» **Your task**:
Since the copy must hold text only, transcribe the data below exactly and omit the images.

[[ Exercise input, beginning ]]

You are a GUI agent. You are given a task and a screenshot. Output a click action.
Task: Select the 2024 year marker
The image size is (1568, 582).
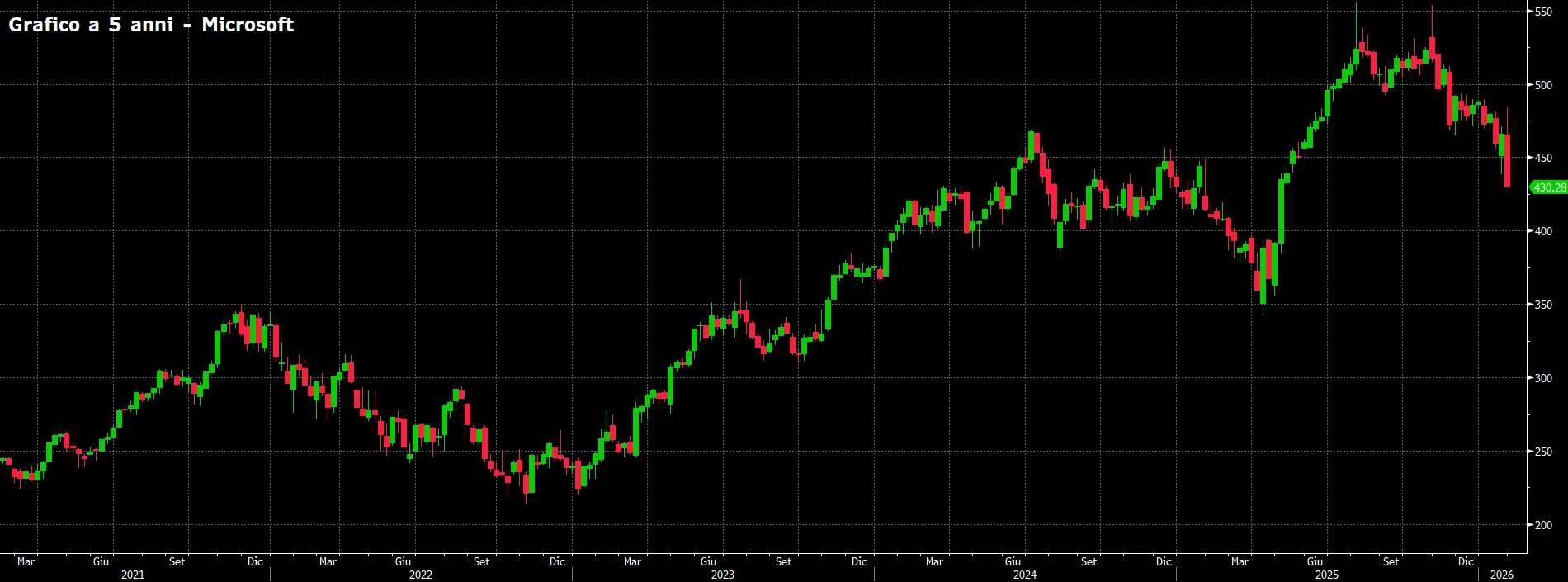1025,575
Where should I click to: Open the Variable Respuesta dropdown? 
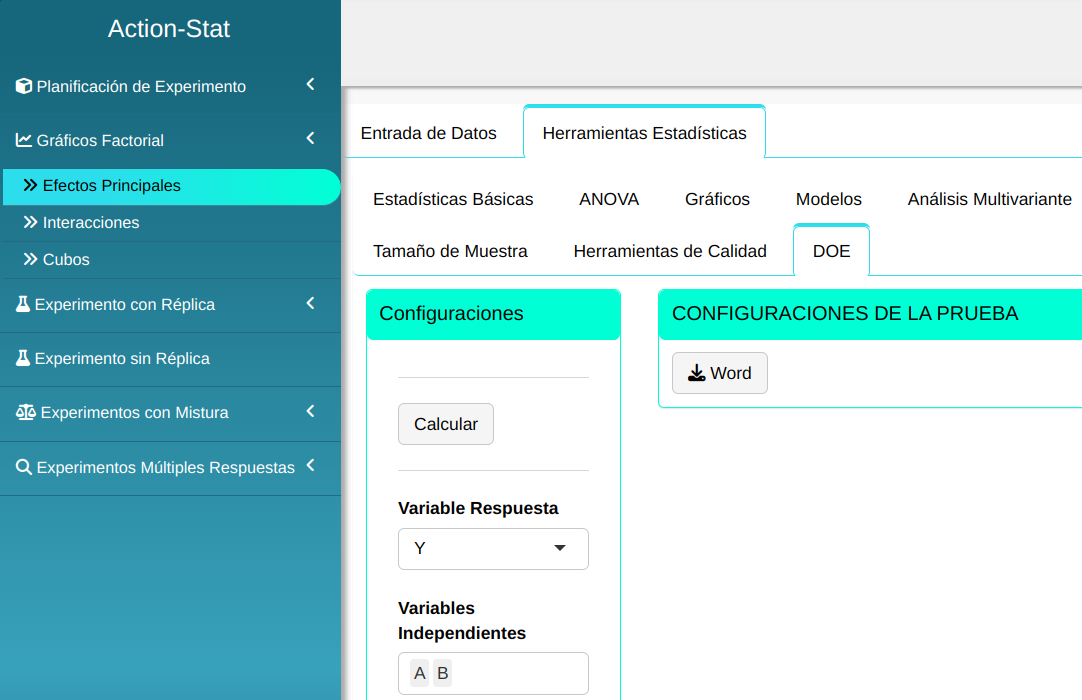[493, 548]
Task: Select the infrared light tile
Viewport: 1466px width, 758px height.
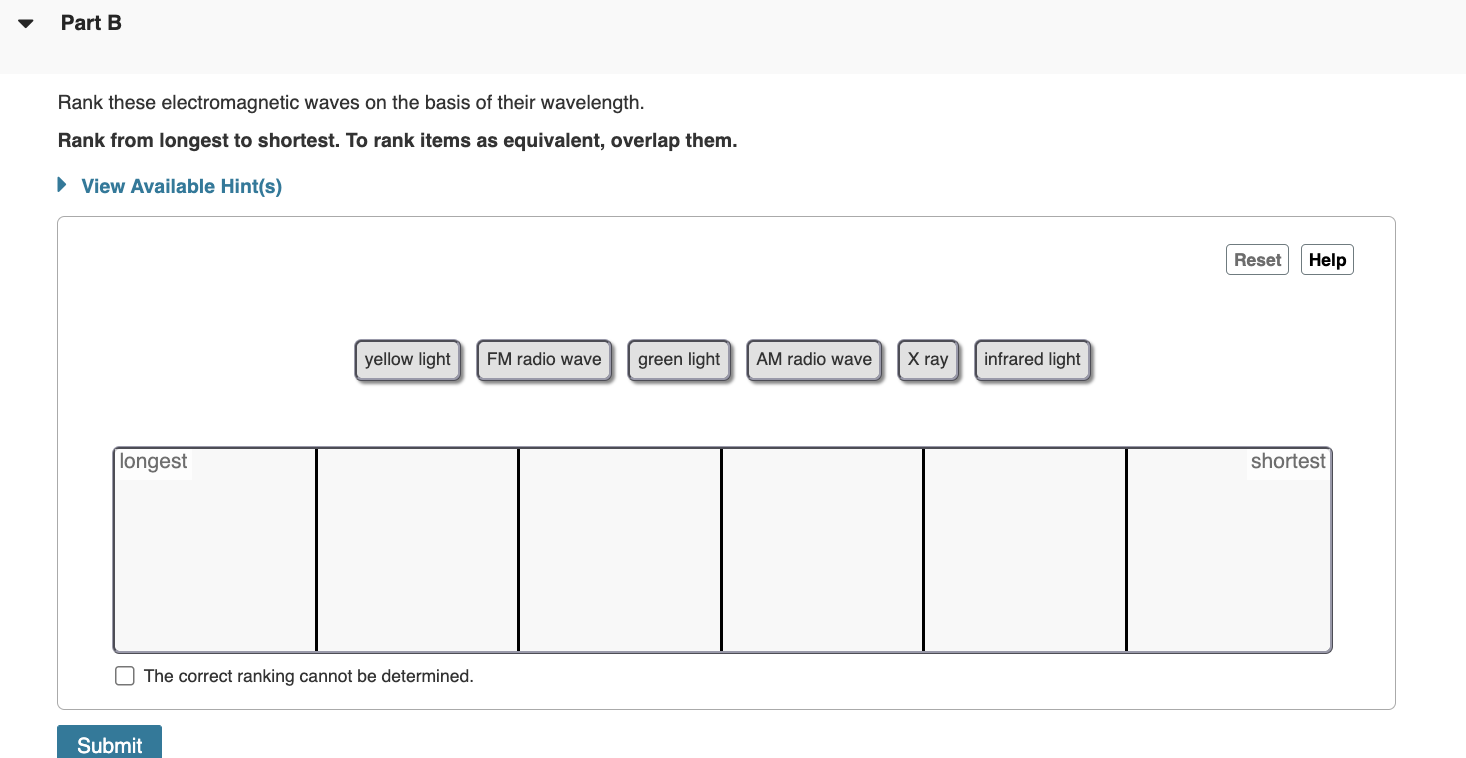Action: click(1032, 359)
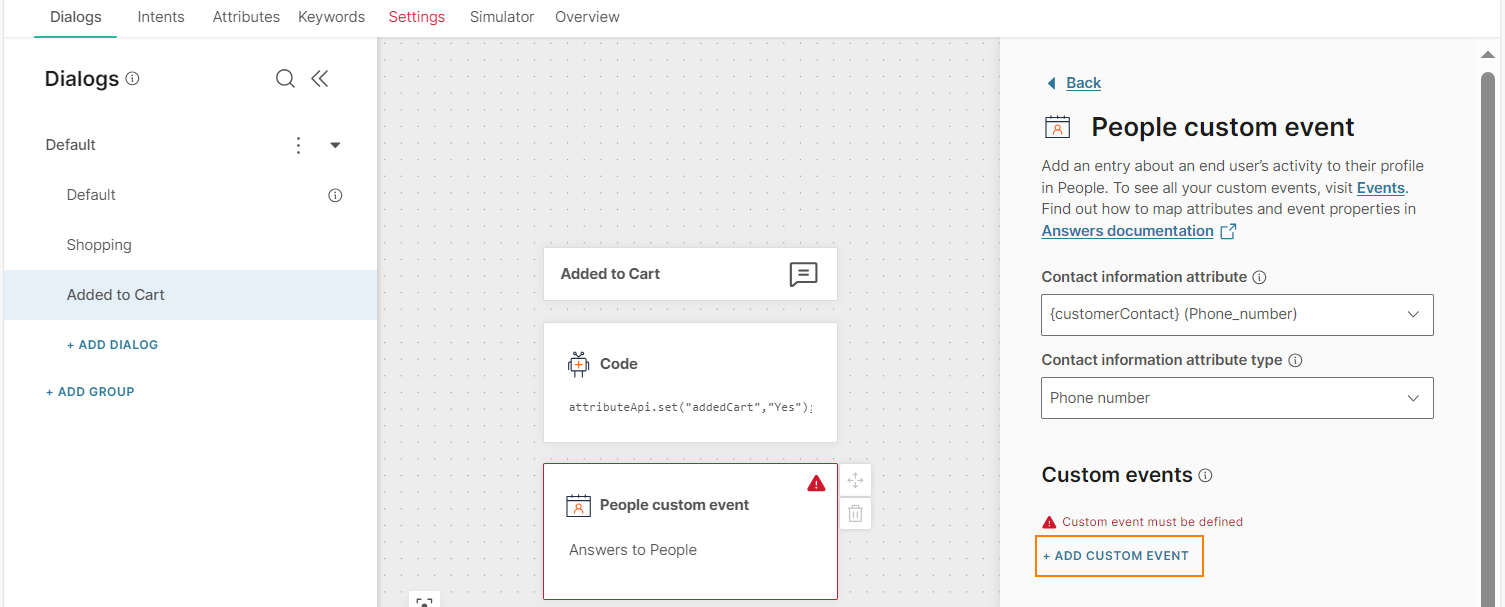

[[ Exercise input, end ]]

» **Exercise solution**:
You are a GUI agent. You are given a task and a screenshot. Output a click action.
Task: Select the 2024 year marker
The image size is (1568, 582).
1025,575
Where should I click to: Open the Variable Respuesta dropdown? 
[493, 548]
Task: Select the infrared light tile
Viewport: 1466px width, 758px height.
Action: click(1032, 359)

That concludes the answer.